_TASKS TO CARRY OUT:_
**A)** In the essay on fatherhood, which parent's church attendance does the cited study find to vary directly with the child's?
**B)** Continue the essay on fatherhood, beginning after its final sentence.

_SELECTED EXTRACT:_
* * * * * * *

However, it is almost impossible to bridge this gap and escape the orbit of the primordial mother without a vertical father to model the way. Almost all of the really serious problems in society can be traced to the absence of fathers and of men, either literally or figuratively. Our prisons are overcrowded with horizontal males who never became men, although perhaps not to the extent of our professional sports leagues. (I am reminded of the mother-bound Deion Sanders, who was asked by a reporter if his divorce would affect his play. "Nah," said Deion. "It's not like it's family or anything.")

Perhaps someone will relink to that study from about a week ago, documenting how the father's church attendance varies directly with the child's, much more so than the mother's, which has almost no effect. (Here it is -- TW: Smoov.) In light of today's discussion, this makes perfect sense. As in the parable of the nobleman's son, somehow the vertical restoration of the father has a direct effect on the child.

This is also relevant to why God is spoken of as "Father," or why the Pope must be a man. To mess around with these divine archetypes is not just to render them ineffective, but it is to undermine the divine-human economy and attack man as such. To suggest that this is somehow "chauvinistic" is the height of hysterical naivete. Woman and girls benefit from proper men just as much as boys do.

The nobleman in his horizontal aspect may recede into the background once he has brought his son into a vertical hereditary relationship with the new Adam, thus restoring fatherhood and sonhood in the same way that the first miracle restores marriage.

* * * * * * *

_DATA SECTION:_
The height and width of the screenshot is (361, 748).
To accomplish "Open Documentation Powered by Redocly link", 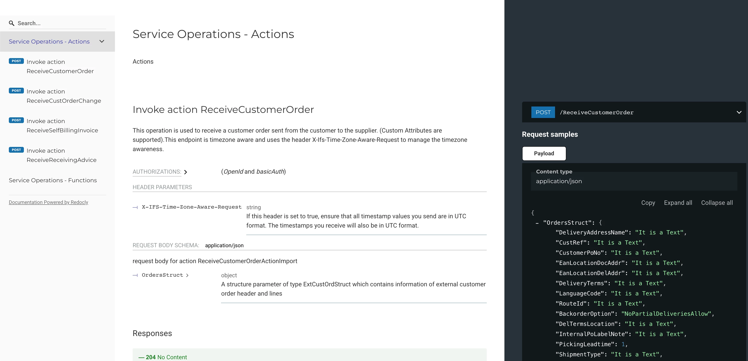I will coord(48,202).
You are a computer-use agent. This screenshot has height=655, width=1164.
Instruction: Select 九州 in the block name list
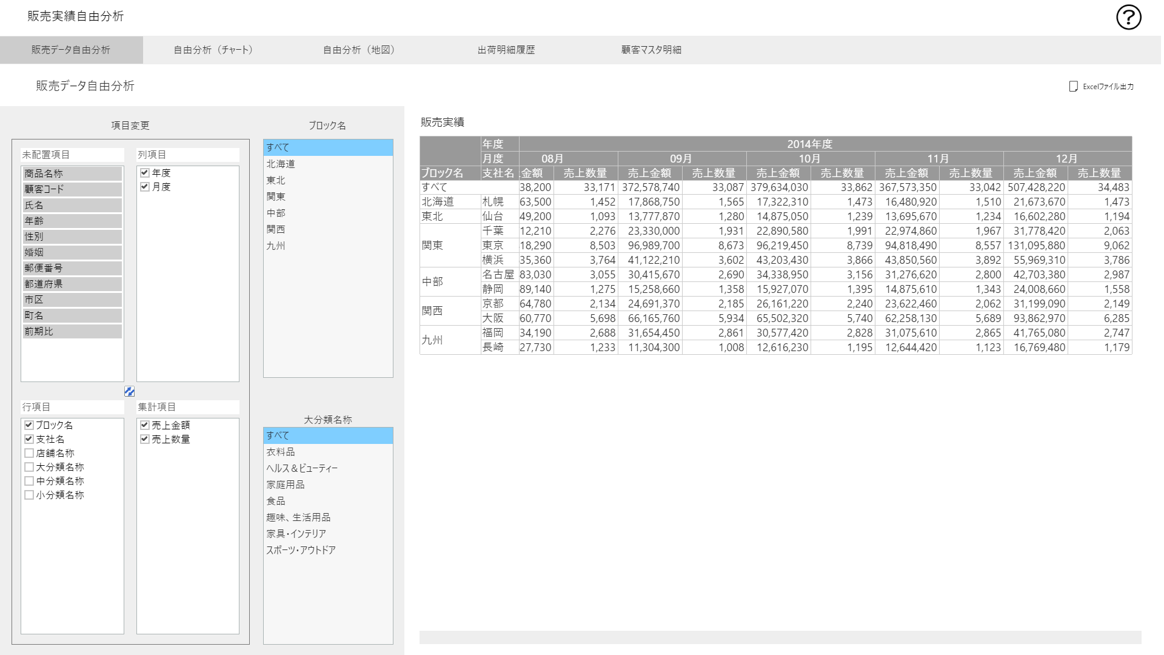[276, 246]
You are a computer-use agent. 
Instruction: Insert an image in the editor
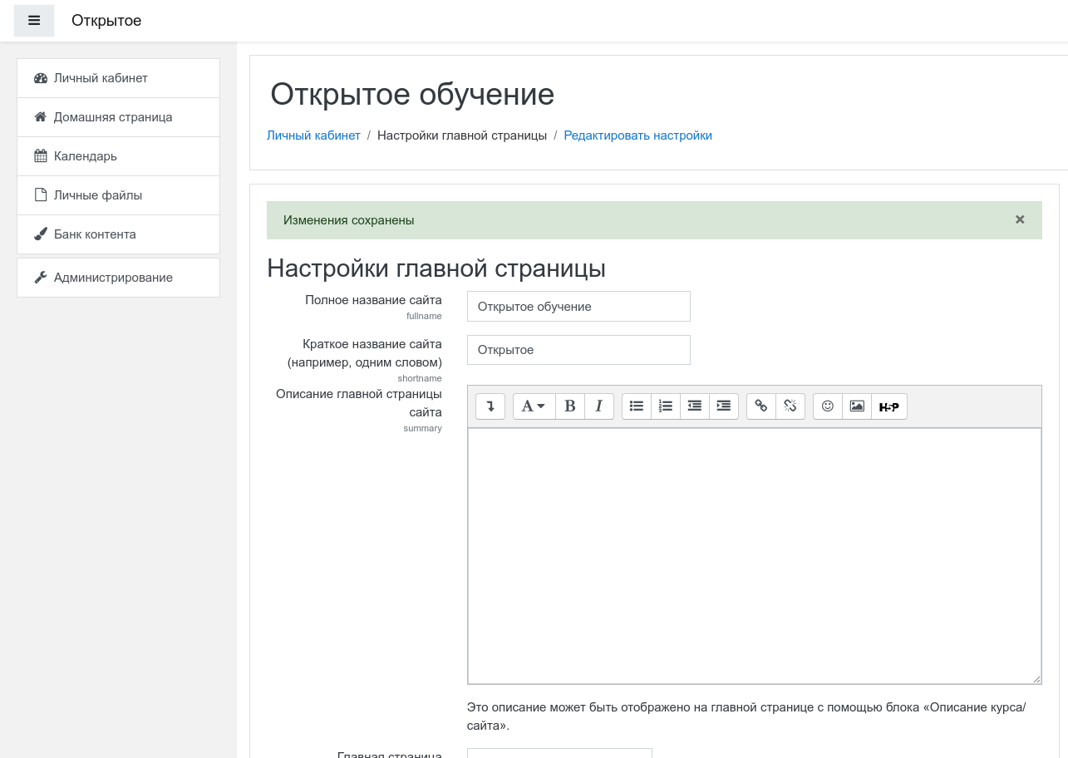tap(857, 406)
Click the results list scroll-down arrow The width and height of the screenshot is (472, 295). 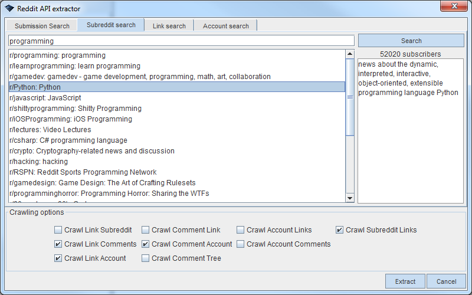(x=350, y=198)
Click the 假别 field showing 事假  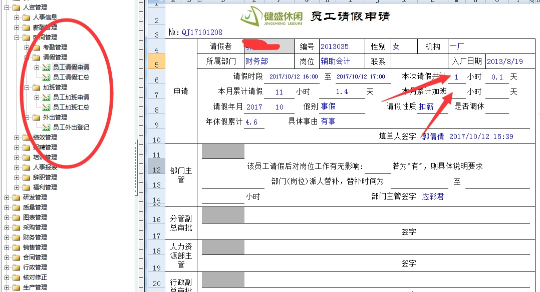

* * * * * * *

_ANSWER LIST:_
**A)** The father's church attendance varies directly with the child's. The mother's has almost no effect.

**B)**
To be honest, the greatest anxiety in my life is that I will not be around long enough to accomplish this for my son. (If only we could purchase a vertical life insurance policy and know that our children would be spiritually "taken care of" in our absence.) I would like to provide Future Leader with plenty of opportunities to experience me as a mere vertical deputy of the real father, so that he can make the naturally supernatural transition from horizontal heredity to vertical heredity. Truly, that is when your mission as a father has been accomplished -- when you may "go your way," knowing that "your son lives."

41 comments:

NoMo said...

Recognition and proclamation of goodness, truth and beauty is a seed that multiplies more of the same. Its form is myriad.

Fresh in my mind today is "300" (saw it last night with 2 of my sons). While stylized and fantastical, it very solidly pictured the father, mother and son - and goodness, truth, and beauty as values worth dying to protect. Quite a poignant lesson in Western Civ if you ask me.

New heights today, Bob. IMHO. Thank you.

Rick said...

Dr Bob said:
“If only we could purchase a vertical life insurance policy and know that our children would be spiritually "taken care of" in our absence.)”

This why you must keep this going. Your son will have your journal here - whether you’re here or not. He won’t be able to not read them.

Rick said...

Nomo,
I'd like to see 300 even if just for the visual aspects.
Hadn't considered bringing my son because of the violence.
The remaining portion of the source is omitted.